Source:
>> START

The three frequencies selected for this experiment, 20 Hz, 50 Hz, and 1 kHz, are based on the practical engineering context of the expanding frequency range of power equipment. The frequency of 20 Hz is a typical operating frequency for flexible low-frequency power transmission technology, which has gained significant attention in recent years for applications such as long-distance cable transmission and offshore wind power delivery. The frequency of 50 Hz serves as the internationally standardized power frequency and represents the reference point for insulation theory. The frequency of 1 kHz covers applications such as aircraft power supplies (400 Hz), variable-frequency drives in rail transit, and the frequency isolation of power electronic transformers.

3. Experimental Results

3.1. Air Breakdown at Different Frequencies

In this study, the two-parameter Weibull cumulative distribution function (CDF) was selected, as expressed by the following equation [23]:

$$F(x)=\left\{\begin{array}{c}1-e^{-{\left({\displaystyle \frac{x}{\beta }}\right)}^{\alpha }},x\ge 0\\ 0,x<0\end{array}\right.$$

(1)

In the equation, F(x) is the cumulative breakdown probability. Among the two parameters, the scale parameter α represents the breakdown field strength at different frequencies, while the shape parameter β characterizes the slope distribution feature of the breakdown field strength. The confidence interval was set to 95%.

Using the same discharge electrodes shown in Figure 1, with an electrode gap fixed at 2 mm, 15 valid data points were recorded for each breakdown test at different frequencies. The data were subjected to Weibull distribution analysis with a 95% confidence interval. The Weibull distribution is illustrated in Figure 2, with Dimensional Parameters and Shape Parameters detailed in

Table 1. Weibull distribution parameters (scale parameter α and shape parameter β) for air breakdown voltage at frequencies of 20 Hz, 50 Hz, and 1 kHz.

Frequency (Hz)	Dimensional Parameters	Shape Parameters
20	17.7	131.61
50	18	156.44
1000	18.9	52.74

. The experimental results indicate that the air breakdown voltages at 20 Hz, 50 Hz, and 1 kHz are 17.7 kV, 18.0 kV, and 18.9 kV (peak-to-peak), respectively. To quantify the frequency dependence of breakdown voltage, the relative increases were calculated. From 20 Hz to 50 Hz, the breakdown voltage increased by 0.3 kV (1.7%); from 50 Hz to 1 kHz, it increased by 0.9 kV (5.0%); the overall increase from 20 Hz to 1 kHz was 1.2 kV (6.8%). At 20 Hz and 50 Hz, the estimated standard deviations are approximately 0.13 kV and 0.12 kV, respectively, while the increases are 2–3 times these values; at 1 kHz, despite the larger dispersion (estimated standard deviation 0.36 kV). The shape parameter reveals that the Weibull shape parameter at 1 kHz is significantly lower, indicating a far greater dispersion in the breakdown voltage compared to the cases at 20 Hz and 50 Hz.

>> END

Entries supplied:

>> START

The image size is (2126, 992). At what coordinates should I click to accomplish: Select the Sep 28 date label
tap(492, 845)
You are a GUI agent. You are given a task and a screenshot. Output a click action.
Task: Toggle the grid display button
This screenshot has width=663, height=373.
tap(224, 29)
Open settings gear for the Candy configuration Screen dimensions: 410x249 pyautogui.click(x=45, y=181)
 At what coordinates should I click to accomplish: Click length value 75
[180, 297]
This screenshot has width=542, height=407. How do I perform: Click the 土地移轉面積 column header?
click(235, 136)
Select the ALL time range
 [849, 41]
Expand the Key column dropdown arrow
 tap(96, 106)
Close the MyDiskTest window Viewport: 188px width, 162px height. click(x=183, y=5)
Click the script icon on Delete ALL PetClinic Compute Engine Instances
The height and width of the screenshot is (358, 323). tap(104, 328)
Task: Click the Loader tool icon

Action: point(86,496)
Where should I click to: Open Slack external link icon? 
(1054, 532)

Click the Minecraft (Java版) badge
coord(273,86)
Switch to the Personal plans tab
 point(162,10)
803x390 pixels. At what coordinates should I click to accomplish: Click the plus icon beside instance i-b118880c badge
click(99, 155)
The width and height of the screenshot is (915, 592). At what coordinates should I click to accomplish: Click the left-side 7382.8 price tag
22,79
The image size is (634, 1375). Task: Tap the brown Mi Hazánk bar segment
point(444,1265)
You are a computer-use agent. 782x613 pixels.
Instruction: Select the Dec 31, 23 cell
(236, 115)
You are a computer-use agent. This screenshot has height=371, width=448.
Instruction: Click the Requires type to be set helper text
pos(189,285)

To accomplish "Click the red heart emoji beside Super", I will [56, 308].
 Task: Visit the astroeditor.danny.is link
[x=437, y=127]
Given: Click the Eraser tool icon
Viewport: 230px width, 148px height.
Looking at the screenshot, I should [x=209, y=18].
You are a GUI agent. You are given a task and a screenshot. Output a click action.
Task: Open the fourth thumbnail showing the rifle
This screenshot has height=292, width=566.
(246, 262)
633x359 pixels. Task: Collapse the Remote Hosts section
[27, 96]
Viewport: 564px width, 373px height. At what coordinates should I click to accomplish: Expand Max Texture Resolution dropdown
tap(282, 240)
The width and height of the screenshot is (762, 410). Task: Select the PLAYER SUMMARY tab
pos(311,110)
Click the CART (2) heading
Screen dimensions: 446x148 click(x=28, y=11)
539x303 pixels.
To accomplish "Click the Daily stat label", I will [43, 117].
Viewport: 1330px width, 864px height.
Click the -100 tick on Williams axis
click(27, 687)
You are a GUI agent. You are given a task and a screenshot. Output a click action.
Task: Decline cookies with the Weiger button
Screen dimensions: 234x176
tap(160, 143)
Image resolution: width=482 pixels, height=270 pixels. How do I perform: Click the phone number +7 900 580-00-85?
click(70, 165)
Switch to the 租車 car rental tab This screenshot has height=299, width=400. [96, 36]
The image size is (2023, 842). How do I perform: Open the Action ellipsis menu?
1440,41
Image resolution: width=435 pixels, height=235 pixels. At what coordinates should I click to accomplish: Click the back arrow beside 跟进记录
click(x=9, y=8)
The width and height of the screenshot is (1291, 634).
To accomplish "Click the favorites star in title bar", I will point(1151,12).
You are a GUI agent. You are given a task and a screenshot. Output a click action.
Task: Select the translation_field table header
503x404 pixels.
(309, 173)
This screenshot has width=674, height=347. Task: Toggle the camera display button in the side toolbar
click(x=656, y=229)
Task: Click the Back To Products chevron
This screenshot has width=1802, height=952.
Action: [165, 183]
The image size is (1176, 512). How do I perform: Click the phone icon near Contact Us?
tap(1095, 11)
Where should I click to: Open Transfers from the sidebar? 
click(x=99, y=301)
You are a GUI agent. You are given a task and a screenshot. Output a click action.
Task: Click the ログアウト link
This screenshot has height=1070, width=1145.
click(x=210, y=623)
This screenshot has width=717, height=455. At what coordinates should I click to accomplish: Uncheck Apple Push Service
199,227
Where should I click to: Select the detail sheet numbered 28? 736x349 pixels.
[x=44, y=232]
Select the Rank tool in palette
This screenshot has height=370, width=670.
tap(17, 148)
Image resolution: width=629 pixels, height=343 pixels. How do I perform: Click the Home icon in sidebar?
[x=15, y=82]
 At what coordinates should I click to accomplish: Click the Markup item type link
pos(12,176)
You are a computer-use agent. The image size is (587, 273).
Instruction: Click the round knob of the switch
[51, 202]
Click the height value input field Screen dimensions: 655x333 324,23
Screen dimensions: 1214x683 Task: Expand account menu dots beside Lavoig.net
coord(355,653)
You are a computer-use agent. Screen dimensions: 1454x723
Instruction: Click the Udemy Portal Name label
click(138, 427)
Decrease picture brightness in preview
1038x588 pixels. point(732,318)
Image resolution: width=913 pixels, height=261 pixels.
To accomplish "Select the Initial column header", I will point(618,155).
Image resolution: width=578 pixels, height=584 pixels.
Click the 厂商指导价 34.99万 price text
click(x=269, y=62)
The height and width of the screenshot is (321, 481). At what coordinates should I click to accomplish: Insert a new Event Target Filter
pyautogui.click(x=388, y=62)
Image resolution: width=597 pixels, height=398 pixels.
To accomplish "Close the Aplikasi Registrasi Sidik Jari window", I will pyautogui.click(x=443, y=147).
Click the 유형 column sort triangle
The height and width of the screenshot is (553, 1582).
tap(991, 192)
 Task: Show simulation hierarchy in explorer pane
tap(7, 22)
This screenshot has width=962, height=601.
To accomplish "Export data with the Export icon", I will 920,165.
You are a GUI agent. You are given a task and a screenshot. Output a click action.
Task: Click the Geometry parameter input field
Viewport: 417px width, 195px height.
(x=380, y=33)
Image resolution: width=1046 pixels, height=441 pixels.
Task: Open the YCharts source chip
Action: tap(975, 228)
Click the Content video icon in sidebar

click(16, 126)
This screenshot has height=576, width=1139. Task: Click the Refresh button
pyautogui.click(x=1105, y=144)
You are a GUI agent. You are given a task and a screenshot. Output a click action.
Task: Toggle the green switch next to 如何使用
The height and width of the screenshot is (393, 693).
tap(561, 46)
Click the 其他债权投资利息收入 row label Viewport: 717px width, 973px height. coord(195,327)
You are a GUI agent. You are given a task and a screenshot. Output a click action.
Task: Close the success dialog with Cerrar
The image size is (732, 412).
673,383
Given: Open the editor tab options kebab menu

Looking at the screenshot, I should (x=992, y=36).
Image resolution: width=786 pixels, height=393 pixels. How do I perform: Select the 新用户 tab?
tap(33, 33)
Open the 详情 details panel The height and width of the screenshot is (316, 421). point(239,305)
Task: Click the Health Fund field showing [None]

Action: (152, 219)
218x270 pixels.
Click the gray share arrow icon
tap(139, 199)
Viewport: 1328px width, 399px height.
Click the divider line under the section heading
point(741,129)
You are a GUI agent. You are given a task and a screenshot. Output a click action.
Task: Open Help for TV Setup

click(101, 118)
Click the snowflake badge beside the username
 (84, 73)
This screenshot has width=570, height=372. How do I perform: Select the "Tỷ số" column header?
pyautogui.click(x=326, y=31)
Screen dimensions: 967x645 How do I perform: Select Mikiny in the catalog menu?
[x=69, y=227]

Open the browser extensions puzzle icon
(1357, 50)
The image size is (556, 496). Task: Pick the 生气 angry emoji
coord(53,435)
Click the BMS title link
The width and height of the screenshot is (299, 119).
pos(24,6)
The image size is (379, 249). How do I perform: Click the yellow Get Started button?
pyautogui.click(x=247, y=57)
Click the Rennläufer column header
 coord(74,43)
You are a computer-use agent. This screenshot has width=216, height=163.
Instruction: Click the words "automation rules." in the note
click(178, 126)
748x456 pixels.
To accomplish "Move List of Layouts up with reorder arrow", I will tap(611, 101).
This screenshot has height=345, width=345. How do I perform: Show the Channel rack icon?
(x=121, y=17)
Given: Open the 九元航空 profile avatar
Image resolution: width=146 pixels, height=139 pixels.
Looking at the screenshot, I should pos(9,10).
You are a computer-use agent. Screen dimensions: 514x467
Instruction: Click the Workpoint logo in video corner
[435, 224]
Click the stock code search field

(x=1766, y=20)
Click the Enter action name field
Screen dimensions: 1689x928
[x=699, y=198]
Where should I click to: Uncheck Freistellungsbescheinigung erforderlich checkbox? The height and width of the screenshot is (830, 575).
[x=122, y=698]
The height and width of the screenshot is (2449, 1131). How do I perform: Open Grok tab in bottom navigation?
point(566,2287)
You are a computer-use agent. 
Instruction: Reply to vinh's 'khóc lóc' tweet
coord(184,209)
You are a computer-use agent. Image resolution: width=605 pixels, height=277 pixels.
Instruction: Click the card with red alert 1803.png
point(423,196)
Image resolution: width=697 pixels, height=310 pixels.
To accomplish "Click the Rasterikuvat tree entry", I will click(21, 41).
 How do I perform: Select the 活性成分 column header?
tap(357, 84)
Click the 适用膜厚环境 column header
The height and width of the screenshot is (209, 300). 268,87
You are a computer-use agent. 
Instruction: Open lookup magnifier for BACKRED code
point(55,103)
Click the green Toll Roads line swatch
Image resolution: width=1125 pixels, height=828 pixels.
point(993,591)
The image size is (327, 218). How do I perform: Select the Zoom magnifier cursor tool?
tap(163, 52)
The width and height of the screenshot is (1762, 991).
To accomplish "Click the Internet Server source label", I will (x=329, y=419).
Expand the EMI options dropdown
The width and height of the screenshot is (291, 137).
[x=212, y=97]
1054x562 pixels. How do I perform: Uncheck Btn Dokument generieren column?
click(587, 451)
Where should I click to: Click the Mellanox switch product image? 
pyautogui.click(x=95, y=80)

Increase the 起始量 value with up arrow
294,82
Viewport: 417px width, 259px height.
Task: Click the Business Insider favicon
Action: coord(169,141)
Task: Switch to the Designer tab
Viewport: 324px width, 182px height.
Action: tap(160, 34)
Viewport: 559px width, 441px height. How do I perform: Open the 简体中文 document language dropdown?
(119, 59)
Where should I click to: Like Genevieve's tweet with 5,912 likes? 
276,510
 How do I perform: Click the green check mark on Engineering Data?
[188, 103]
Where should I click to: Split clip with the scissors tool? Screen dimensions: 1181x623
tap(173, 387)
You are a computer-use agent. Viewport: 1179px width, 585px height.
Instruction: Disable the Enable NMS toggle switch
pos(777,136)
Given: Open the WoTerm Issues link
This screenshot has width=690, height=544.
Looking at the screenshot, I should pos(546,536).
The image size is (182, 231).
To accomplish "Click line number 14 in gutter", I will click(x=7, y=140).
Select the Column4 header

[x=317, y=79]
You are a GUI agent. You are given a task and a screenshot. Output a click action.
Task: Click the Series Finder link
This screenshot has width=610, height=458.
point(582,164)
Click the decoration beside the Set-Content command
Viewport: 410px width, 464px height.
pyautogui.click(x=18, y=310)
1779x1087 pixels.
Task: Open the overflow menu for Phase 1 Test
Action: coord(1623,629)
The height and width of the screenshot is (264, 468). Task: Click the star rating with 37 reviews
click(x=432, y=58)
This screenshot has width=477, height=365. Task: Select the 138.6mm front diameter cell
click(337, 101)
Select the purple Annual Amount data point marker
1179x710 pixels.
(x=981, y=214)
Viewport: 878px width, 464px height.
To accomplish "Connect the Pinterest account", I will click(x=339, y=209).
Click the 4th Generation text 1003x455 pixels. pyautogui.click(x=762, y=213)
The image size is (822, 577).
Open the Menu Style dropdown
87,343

>> END

Tasks for this exercise:
A – Say whether each statement agrees with the air-breakdown text, answering yes or no and quoting the words of the text that decide it: (i) 50 Hz is the internationally standardized power frequency; (ii) the electrode gap was fixed at 5 mm; (iii) 20 valid data points were recorded for each breakdown test.
B – Please extract the passage of the air-breakdown text from "Table 1. Weibull" to "Hz, and 1 kHz.".
C – Write what comes next in the air-breakdown text, starting after its last sentence.
The data have no role in what is asked here.

Expected answers:
A –
(i) Yes: "The frequency of 50 Hz serves as the internationally standardized power frequency"
(ii) No: "with an electrode gap fixed at 2 mm"
(iii) No: "15 valid data points were recorded for each breakdown test at different frequencies"

B –
Table 1. Weibull distribution parameters (scale parameter α and shape parameter β) for air breakdown voltage at frequencies of 20 Hz, 50 Hz, and 1 kHz.

C –
3.2. Air Discharge Electrical Signal

The Trek power amplifier operated in current-limiting mode, and the voltage and current waveforms during air breakdown were recorded, as shown in Figure 3. Upon the occurrence of air breakdown, the voltage rapidly dropped while the current sharply increased, with both waveforms exhibiting significant distortion. Under all three frequencies, the breakdown voltage and current waveforms appeared periodically, synchronized with the applied voltage. Regarding the voltage waveform, at 20 Hz, the voltage rapidly collapsed to zero upon breakdown. In contrast, at 50 Hz and 1 kHz, the voltage exhibited a relatively slower decline to zero.

3.3. Air Discharge Optical Signal

Figure 4 presents a normalized comparison of air breakdown emission spectra at different frequencies, providing crucial experimental evidence for understanding the frequency-dependent mechanism. As a characteristic of discharge plasma, the spectrum contains rich information regarding particle types, quantities, and energy states [24,25]. To further elucidate the discharge variations at different frequencies, the air discharge spectra under various frequencies were recorded in this study, as shown in Figure 4.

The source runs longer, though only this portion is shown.